In the Summer of 1825 The Leamington Paving Act was passed which enacted inter alia a number of building regulations covering the provision of party walls, the use of thatch for roofing and more importantly, the Act authorised the appointment of Improvement Commissioners with wide-ranging powers among which was the legal authority to purchase and maintain fire engines ‘belonging to the said parish of Leamington Priors’ and to levy a parish rate for the purpose. The ongoing expansion of the new town led to decades of civic browbeating as to the inadequacy of the firefighting arrangements then in force. Building insurance dates back to the period following the Great Fire of London in 1666 and it was the insurance companies which provided most of the firefighting hardware nationally until the middle of the nineteenth century. In some of the larger towns and cities they established the first professional Fire Brigades. In less populous places such as Leamington, they were ready to donate manual fire engines which would ensure that the properties on their books would be afforded adequate protection, thus reducing any financial payments they might have to make in the event of a fire. Apart from these insurance engines, many owners of large houses and country estates owned fire engines for the protection of their own property. In 1833 Matthew Wise offered to give the parish of Leamington Priors his engine when the Vestry again raised concerns about the level of protection.
By the middle of the nineteenth century, the Birmingham Fire Office had supplied three manual fire engines to the expanding town. These were housed in part of a shed in the Commissioner’s yard in Court Street, next to the Parish Workhouse. A long ladder is said to have been hung on the wall in Regent Grove. The Birmingham Fire Office engines had been taken over by the Police Committee by 1837. The Commissioners arranged for one of their men to operate the engines when required and the Parish Constables no doubt had some part to play but there was still no organised fire brigade of any description to man any of the appliances which would require at the very least ten men per engine to operate the pumping handles. A lack of use and of any regular maintenance or testing meant that the leather hose and pump fittings quickly perished. The Vestry Minute Books contain numerous references to equipment being ‘decayed’, ‘rotten’ and ‘not fit for use’.

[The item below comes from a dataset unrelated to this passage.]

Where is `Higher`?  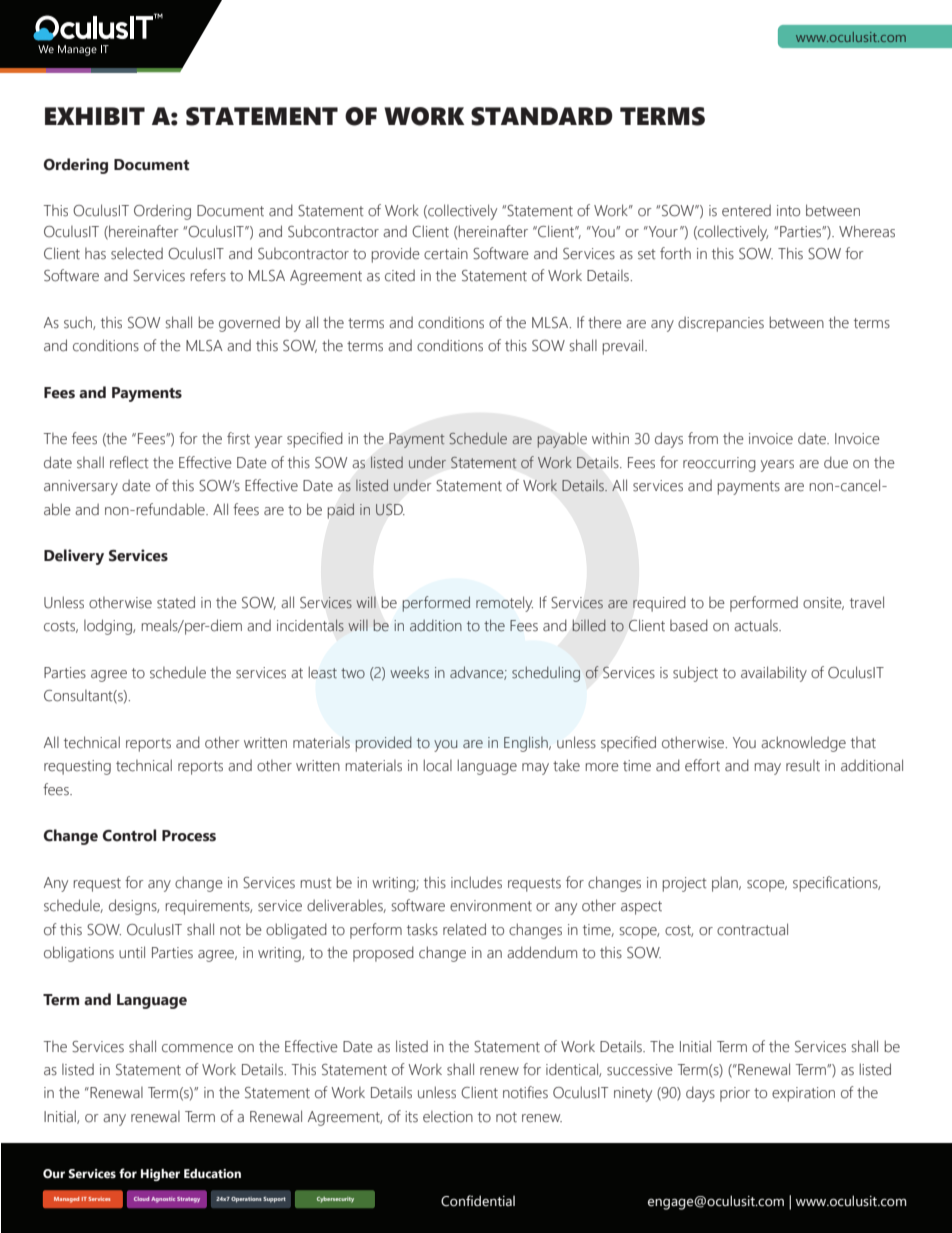
Higher is located at coordinates (160, 1175).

It took a fire of serious proportions to bring about a fundamental change in the ramshackle and inefficient arrangements for fire protection. In June 1850 the extensive premises of Mr John Dowler, Upholsterer and Cabinet Maker of Regent Place were completely destroyed in a fire. The damage was assessed at £30,000 a huge sum which in today’s values equates to about £2 million In the weeks following the fire, the correspondence columns of The Courier carried many letters critical of the lack of a properly equipped and trained Fire Brigade in Leamington. Such was the urgency with which local issues were addressed in 19th century Leamington that a further six years were to elapse before these aspirations were realised. In July 1856, a local coal merchant Thomas Muddeman proposed the establishment of an efficient Fire Brigade and in September of the same year the Police Committee reported that an Honorary Fire Brigade of sixteen men had been formed. Half of the volunteers were plumbers, others were connected with the building trade and one (Henry Davis) was a chemist. The town of Royal Leamington Spa, population about 16,000, had for the very first time a body of men properly trained and equipped to deal with the dangers of fire. The small market town of Southam, population about 1,600 had formed such a Brigade over forty years earlier.